IEEE Trans Neural Netw Learn Syst. 2018 Dec;29(12):5922-5934. doi: 10.1109/TNNLS.2018.2815085. Epub 2018 Apr 9.
The deep convolutional neural network (DCNN) is a class of machine learning algorithms based on feed-forward artificial neural network and is widely used for image processing applications. Implementation of DCNN in real-world problems needs high computational power and high memory bandwidth, in a power-constrained environment. A general purpose CPU cannot exploit different parallelisms offered by these algorithms and hence is slow and energy inefficient for practical use. We propose a field-programmable gate array (FPGA)-based runtime programmable coprocessor to accelerate feed-forward computation of DCNNs. The coprocessor can be programmed for a new network architecture at runtime without resynthesizing the FPGA hardware. Hence, it acts as a plug-and-use peripheral for the host computer. Caching is implemented for input features and filter weights using on-chip memory to reduce the external memory bandwidth requirement. Data are prefetched at several stages to avoid stalling of computational units and different optimization techniques are used to efficiently reuse the fetched data. Dataflow is dynamically adjusted in runtime for each DCNN layer to achieve consistent computational throughput across a wide range of input feature sizes and filter sizes. The coprocessor is prototyped using Xilinx Virtex-7 XC7VX485T FPGA-based VC707 board and operates at 150 MHz. Experimental results show that our implementation is energy efficient than highly optimized CPU implementation and achieves consistent computational throughput of more than 140 G operations/s for a wide range of input feature sizes and filter sizes. Off-chip memory transactions decrease by due to the use of the on-chip cache.

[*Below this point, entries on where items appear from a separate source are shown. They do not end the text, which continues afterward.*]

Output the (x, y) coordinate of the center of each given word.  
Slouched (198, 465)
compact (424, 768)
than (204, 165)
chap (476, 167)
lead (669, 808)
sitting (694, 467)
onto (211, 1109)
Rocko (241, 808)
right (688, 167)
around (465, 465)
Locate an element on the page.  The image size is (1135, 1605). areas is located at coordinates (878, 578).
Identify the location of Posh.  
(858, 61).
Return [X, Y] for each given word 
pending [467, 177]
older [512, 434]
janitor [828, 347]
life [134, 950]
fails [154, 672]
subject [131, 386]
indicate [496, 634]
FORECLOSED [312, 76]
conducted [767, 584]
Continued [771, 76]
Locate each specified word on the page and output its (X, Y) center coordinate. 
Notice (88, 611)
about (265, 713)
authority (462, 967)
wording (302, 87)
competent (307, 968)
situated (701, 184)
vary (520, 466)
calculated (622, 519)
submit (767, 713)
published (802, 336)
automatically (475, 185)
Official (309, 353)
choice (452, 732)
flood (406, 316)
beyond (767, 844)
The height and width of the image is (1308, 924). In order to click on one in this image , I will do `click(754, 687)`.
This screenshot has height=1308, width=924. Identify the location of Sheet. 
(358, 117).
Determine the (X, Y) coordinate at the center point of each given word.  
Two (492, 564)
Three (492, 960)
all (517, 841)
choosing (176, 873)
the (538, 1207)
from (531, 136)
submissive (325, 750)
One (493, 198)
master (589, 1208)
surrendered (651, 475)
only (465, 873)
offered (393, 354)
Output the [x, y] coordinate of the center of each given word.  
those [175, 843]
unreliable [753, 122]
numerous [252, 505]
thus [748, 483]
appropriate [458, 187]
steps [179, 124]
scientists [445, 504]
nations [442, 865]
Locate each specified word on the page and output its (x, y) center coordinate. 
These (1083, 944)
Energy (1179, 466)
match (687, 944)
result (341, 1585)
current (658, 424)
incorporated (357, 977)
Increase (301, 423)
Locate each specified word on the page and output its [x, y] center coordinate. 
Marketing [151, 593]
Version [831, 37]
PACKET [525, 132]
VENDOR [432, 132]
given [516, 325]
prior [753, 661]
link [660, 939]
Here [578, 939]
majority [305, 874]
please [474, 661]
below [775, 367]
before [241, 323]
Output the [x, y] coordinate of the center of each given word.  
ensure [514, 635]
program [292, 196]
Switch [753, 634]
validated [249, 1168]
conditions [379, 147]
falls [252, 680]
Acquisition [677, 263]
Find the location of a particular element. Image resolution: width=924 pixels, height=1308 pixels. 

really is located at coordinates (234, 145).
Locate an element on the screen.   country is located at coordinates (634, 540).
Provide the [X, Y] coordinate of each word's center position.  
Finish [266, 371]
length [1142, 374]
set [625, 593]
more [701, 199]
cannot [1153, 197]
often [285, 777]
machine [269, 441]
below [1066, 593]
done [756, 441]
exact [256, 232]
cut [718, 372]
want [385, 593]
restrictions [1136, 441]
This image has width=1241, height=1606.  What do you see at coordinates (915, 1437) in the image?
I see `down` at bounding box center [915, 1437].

深度卷积神经网络(DCNN)是一类基于前馈人工神经网络的机器学习算法,广泛应用于图像处理应用。在受功率限制的环境中,DCNN 在实际问题中的实现需要高计算能力和高内存带宽。通用 CPU 无法利用这些算法提供的不同并行性,因此对于实际使用来说速度慢且能效低。我们提出了一种基于现场可编程门阵列(FPGA)的运行时可编程协处理器,以加速 DCNN 的前向计算。该协处理器可以在运行时针对新的网络架构进行编程,而无需重新综合 FPGA 硬件。因此,它可以作为主机计算机的即插即用外围设备。使用片上内存为输入特征和滤波器权重实现缓存,以减少对外部内存带宽的要求。数据在多个阶段预取,以避免计算单元的停顿,并使用不同的优化技术来有效地重用获取的数据。在运行时动态调整数据流,以实现各种输入特征大小和滤波器大小的一致计算吞吐量。该协处理器使用 Xilinx Virtex-7 XC7VX485T FPGA 为基础的 VC707 板进行原型设计,工作频率为 150 MHz。实验结果表明,与高度优化的 CPU 实现相比,我们的实现更节能,并且在各种输入特征大小和滤波器大小范围内实现了超过 140 G 操作/s 的一致计算吞吐量。由于使用了片上缓存,减少了片外内存事务。